▶ **What is being asked**: Output the lines of the listing below exactly, starting at the line containing "Select slide 24 thumbnail in the panel" and stopping after the last line, with any pictures dropped.

▶ **Provided records**:
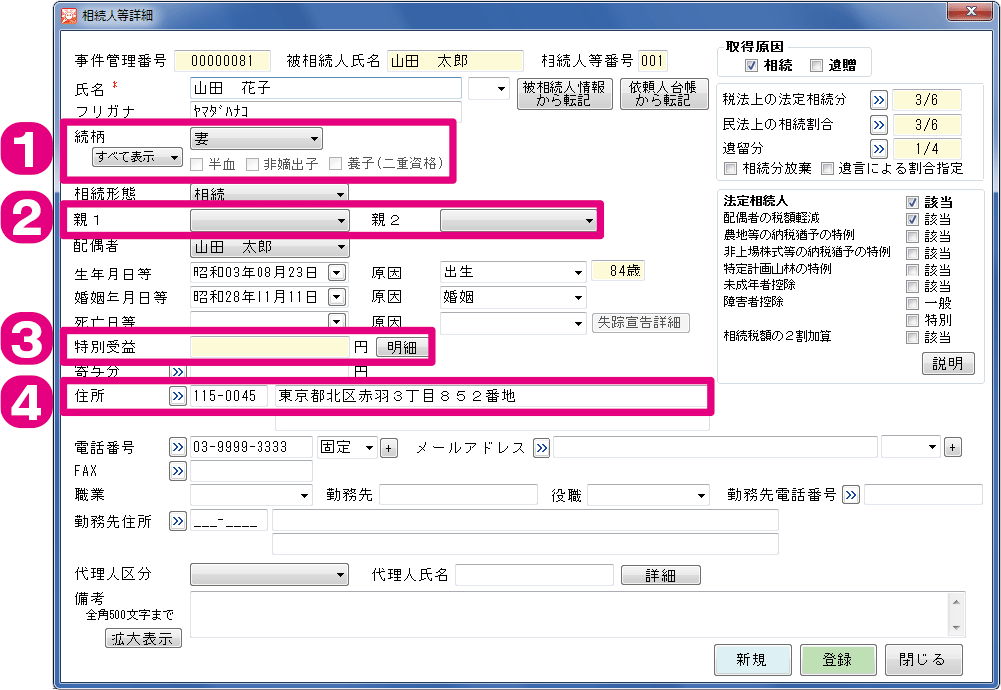Click the >> icon next to メールアドレス
Image resolution: width=1001 pixels, height=690 pixels.
541,447
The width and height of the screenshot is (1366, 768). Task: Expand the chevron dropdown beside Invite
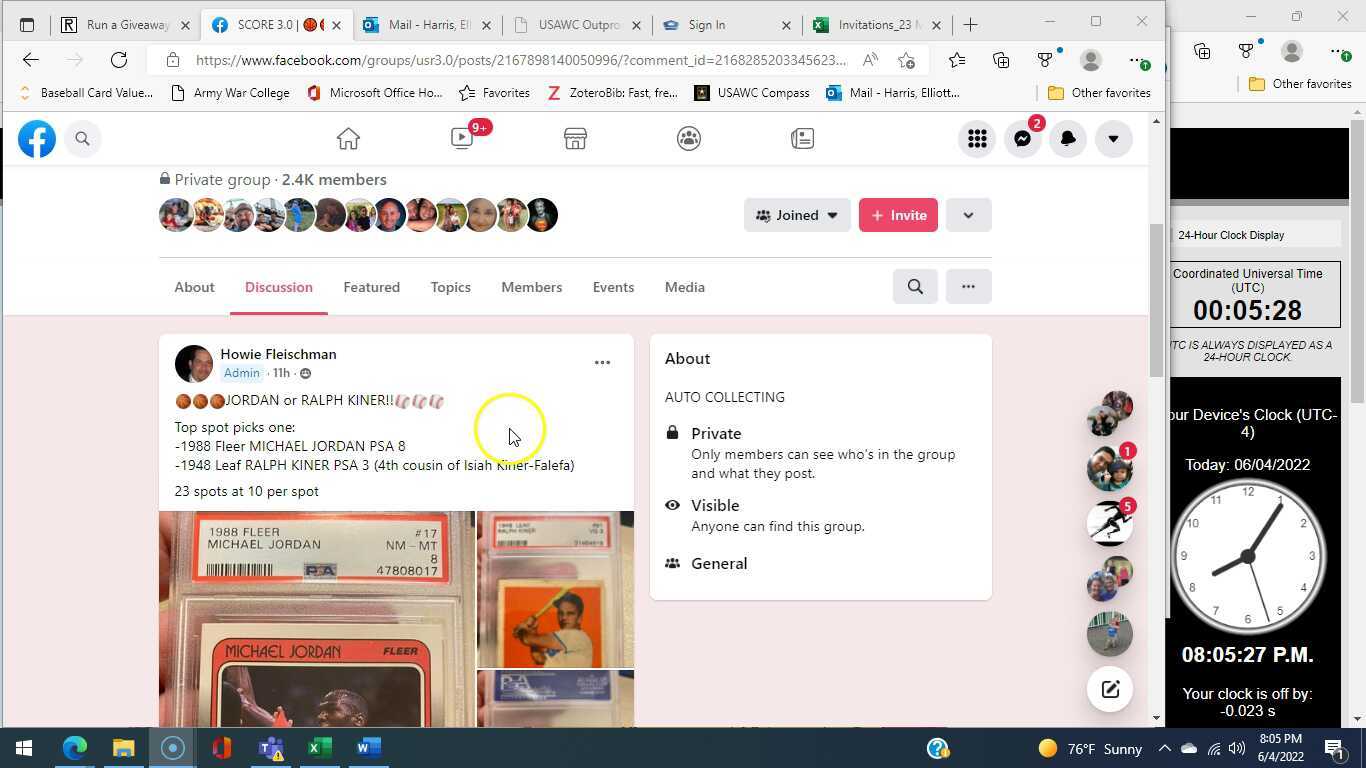[x=967, y=215]
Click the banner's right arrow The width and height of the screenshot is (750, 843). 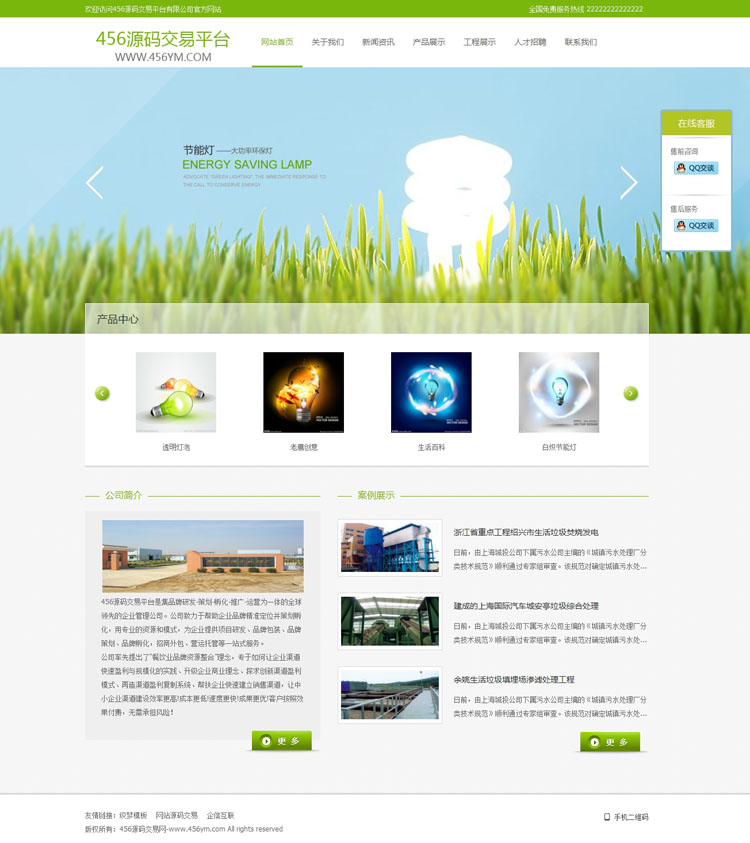(x=629, y=183)
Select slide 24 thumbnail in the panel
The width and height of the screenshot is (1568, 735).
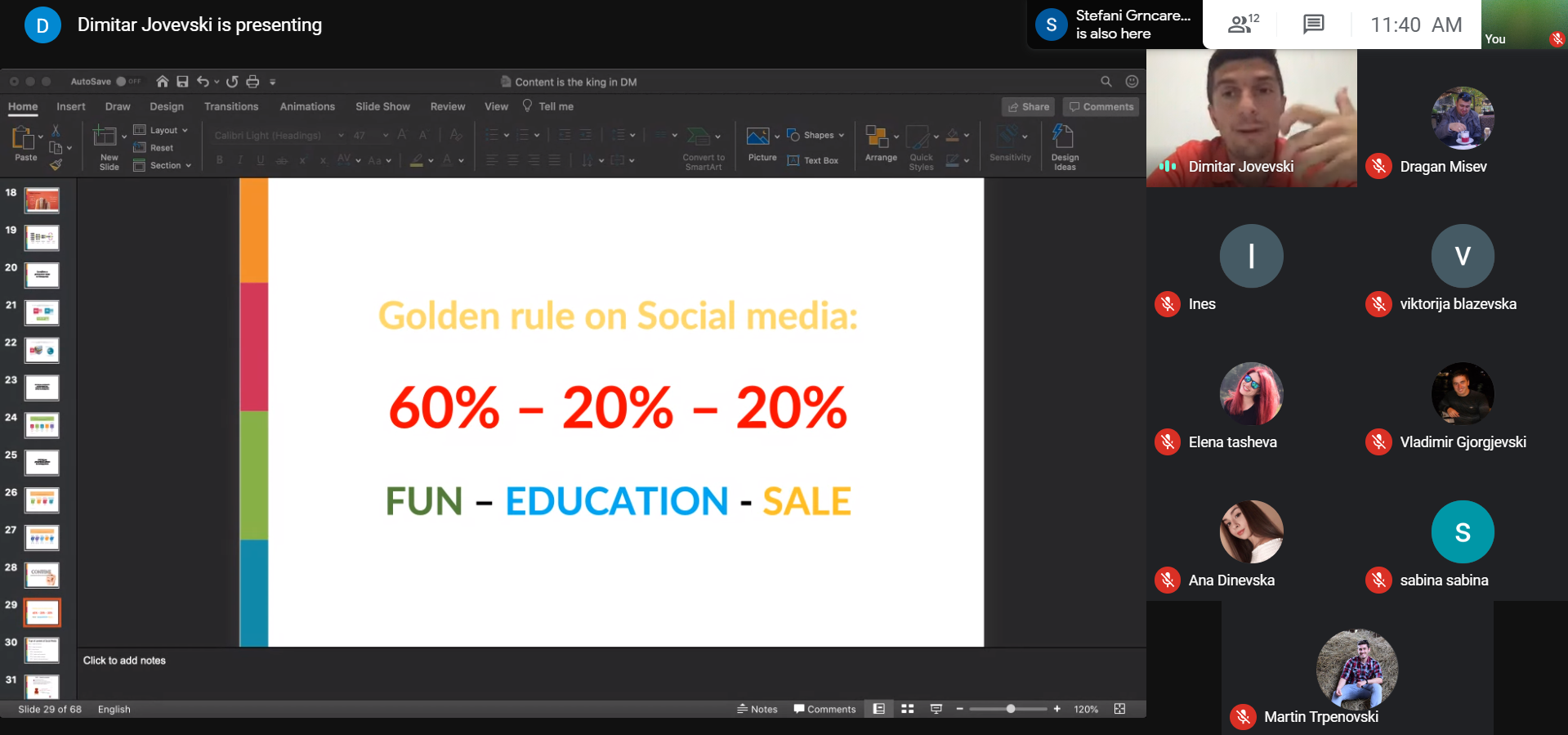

▶ **Task result**:
Select slide 24 thumbnail in the panel
The width and height of the screenshot is (1568, 735).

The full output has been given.